I found there all sorts of men, many of whom had once been as good
as myself and just as BLOND-BEAST; sailor-men, soldier-men, labor-
men, all wrenched and distorted and twisted out of shape by toil and
hardship and accident, and cast adrift by their masters like so many
old horses. I battered on the drag and slammed back gates with
them, or shivered with them in box cars and city parks, listening
the while to life-histories which began under auspices as fair as
mine, with digestions and bodies equal to and better than mine, and
which ended there before my eyes in the shambles at the bottom of
the Social Pit.

And as I listened my brain began to work. The woman of the streets
and the man of the gutter drew very close to me. I saw the picture
of the Social Pit as vividly as though it were a concrete thing, and
at the bottom of the Pit I saw them, myself above them, not far, and
hanging on to the slippery wall by main strength and sweat. And I
confess a terror seized me.

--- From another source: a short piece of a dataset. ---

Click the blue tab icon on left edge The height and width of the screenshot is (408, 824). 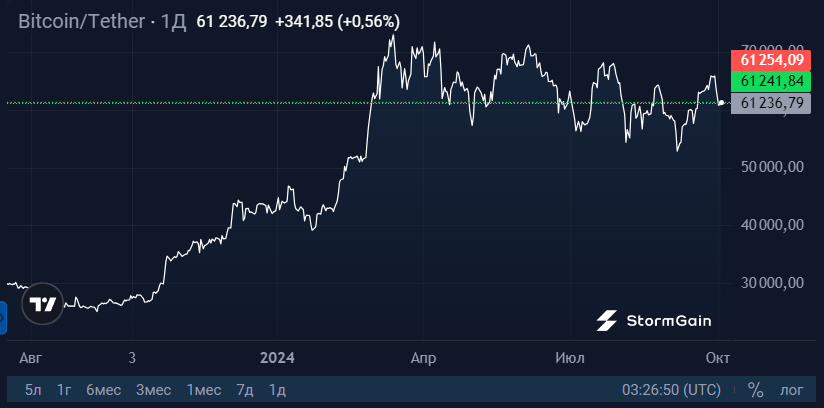click(3, 319)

What when my strength failed? when I
should be unable to work shoulder to shoulder with the strong men
who were as yet babes unborn? And there and then I swore a great
oath. It ran something like this: ALL MY DAYS I HAVE WORKED HARD
WITH MY BODY, AND ACCORDING TO THE NUMBER OF DAYS I HAVE WORKED, BY
JUST THAT MUCH AM I NEARER THE BOTTOM OF THE PIT. I SHALL CLIMB OUT
OF THE PIT, BUT NOT BY THE MUSCLES OF MY BODY SHALL I CLIMB OUT. I
SHALL DO NO MORE HARD WORK, AND MAY GOD STRIKE ME DEAD IF I DO
ANOTHER DAY'S HARD WORK WITH MY BODY MORE THAN I ABSOLUTELY HAVE TO
DO. And I have been busy ever since running away from hard work.

Incidentally, while tramping some ten thousand miles through the
United States and Canada, I strayed into Niagara Falls, was nabbed
by a fee-hunting constable, denied the right to plead guilty or not
guilty, sentenced out of hand to thirty days' imprisonment for
having no fixed abode and no visible means of support, handcuffed
and chained to a bunch of men similarly circumstanced, carted down
country to Buffalo, registered at the Erie County Penitentiary, had
my head clipped and my budding mustache shaved, was dressed in
convict stripes, compulsorily vaccinated by a medical student who
practised on such as we, made to march the lock-step, and put to
work under the eyes of guards armed with Winchester rifles--all for
adventuring in BLOND-BEASTLY fashion. Concerning further details
deponent sayeth not, though he may hint that some of his plethoric
national patriotism simmered down and leaked out of the bottom of
his soul somewhere--at least, since that experience he finds that he
cares more for men and women and little children than for imaginary
geographical lines.


To return to my conversion. I think it is apparent that my rampant
individualism was pretty effectively hammered out of me, and
something else as effectively hammered in. But, just as I had been
an individualist without knowing it, I was now a Socialist without
knowing it, withal, an unscientific one. I had been reborn, but not
renamed, and I was running around to find out what manner of thing I
was. I ran back to California and opened the books. I do not
remember which ones I opened first. It is an unimportant detail
anyway. I was already It, whatever It was, and by aid of the books
I discovered that It was a Socialist. Since that day I have opened
many books, but no economic argument, no lucid demonstration of the
logic and inevitableness of Socialism affects me as profoundly and
convincingly as I was affected on the day when I first saw the walls
of the Social Pit rise around me and felt myself slipping down,
down, into the shambles at the bottom.